Da tutto quanto detto, si può perfettamente capire, perché il 25 aprile faccia tanta fatica a mettere radici nella coscienza di tutti gli italiani e a diventare festa nazionale condivisa, conservando, ancora oggi, una ben definita connotazione di sinistra.

Negli ultimi 70 anni i misfatti di una parte (nazifascista) sono stati costantemente commemorati e ricordati, mentre i misfatti dell’altra parte (partigiani ed angloamericani) sono stati scientificamente rimossi dalla coscienza morale collettiva.

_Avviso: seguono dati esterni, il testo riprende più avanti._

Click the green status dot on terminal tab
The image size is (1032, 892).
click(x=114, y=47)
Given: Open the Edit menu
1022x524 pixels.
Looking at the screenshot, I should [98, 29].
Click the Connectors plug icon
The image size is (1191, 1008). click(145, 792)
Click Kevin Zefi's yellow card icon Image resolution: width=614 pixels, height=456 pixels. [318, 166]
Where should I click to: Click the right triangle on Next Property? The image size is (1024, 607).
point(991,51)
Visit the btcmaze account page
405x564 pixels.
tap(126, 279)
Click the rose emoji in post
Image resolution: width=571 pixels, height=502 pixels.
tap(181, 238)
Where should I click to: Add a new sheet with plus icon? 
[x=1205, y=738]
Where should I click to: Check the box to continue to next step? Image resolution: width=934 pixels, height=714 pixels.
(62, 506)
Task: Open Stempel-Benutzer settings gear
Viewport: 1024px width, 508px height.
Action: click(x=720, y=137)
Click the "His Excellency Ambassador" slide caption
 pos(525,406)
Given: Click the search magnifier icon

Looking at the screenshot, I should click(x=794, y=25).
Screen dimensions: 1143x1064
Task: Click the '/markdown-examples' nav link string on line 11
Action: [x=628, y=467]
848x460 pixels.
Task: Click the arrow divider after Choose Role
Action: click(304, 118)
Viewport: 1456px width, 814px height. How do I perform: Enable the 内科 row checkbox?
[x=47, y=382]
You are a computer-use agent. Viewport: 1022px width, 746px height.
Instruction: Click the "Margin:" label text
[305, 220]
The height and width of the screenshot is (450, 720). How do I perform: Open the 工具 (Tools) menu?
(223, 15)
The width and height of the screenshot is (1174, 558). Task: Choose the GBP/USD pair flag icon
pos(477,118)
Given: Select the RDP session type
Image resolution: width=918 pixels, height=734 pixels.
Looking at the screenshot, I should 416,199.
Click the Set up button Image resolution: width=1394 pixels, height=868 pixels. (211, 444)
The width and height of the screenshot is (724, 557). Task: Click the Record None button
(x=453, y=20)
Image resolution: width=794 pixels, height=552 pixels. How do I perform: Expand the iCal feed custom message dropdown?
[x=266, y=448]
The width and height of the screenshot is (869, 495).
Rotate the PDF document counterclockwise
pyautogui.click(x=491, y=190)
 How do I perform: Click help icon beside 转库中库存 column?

In un’ottica di totale e definitiva pacificazione nazionale (dopo oltre 70 anni sarebbe anche ora…) non sarebbe giusto commemorare insieme tutti, ma proprio tutti i morti?

Non è ora di fare un passo avanti e, celebrando nella stessa maniera tutto quel sangue italiano, insegnare alle nuove generazioni che è la guerra stessa ad essere sbagliata?

Che il vero, assoluto valore è la pace?

Superare, ormai, il dogma che la “meglio gioventù”, sia solo quella di sinistra.

Capire che non esiste una “meglio gioventù”, ma che esiste solo una gioventù, quella italiana.

Gioventù che non va educata all’odio di chi la pensa diversamente, propinando l’idea che sei sei di sinistra, sei “migliore” degli altri, ma educarla alla tolleranza, al civile confronto, alla pace.

Educare i nostri giovani all’idea che “democrazia” è anche dover ascoltare e confrontarsi pacificamente in maniera non violenta con parole che fanno ribollire il sangue, perché contestano tutti i valori alla cui difesa si è dedicata una vita intera.

Come sosteneva Voltaire: “Non sono d’accordo con quello che dici, ma darei la vita perché tu lo possa dire”.

Fare in modo, quindi, che il 25 aprile diventi, finalmente la festa della pacificazione nazionale condivisa di tutti gli italiani

Ma, soprattutto, la festa di tutti coloro che hanno amato e che amano l’Italia.